Turn the listing below into a numbered list, one item per line, with the blank lines dropped.

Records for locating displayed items
+ + +

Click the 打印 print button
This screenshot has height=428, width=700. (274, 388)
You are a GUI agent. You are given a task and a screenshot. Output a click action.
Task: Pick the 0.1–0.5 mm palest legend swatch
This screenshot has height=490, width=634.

+ + +

## Response
1. Click the 打印 print button
2. This screenshot has height=428, width=700. (274, 388)
3. You are a GUI agent. You are given a task and a screenshot. Output a click action.
4. Task: Pick the 0.1–0.5 mm palest legend swatch
5. This screenshot has height=490, width=634.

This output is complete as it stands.